Please write out each line of the material below as a numbered list, skipping any blank lines and leaving the pictures out.
* * * * * * * * *
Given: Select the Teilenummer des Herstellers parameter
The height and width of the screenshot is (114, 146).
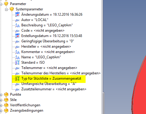Looking at the screenshot, I should pyautogui.click(x=61, y=73).
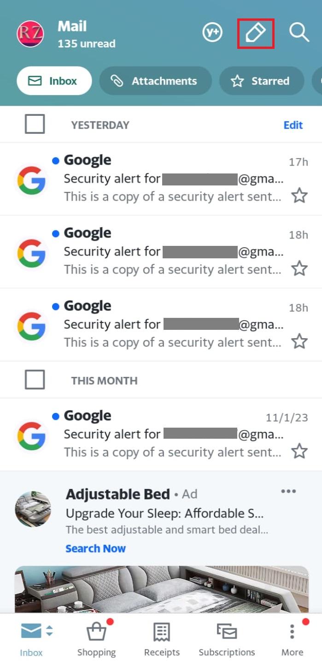
Task: Open the Adjustable Bed ad options menu
Action: point(288,491)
* * * * * * * * *
Completed exercise
1. Given: Select the Teilenummer des Herstellers parameter
2. The height and width of the screenshot is (114, 146).
3. Looking at the screenshot, I should pyautogui.click(x=61, y=73).
4. Task: Open the Adjustable Bed ad options menu
5. Action: point(288,491)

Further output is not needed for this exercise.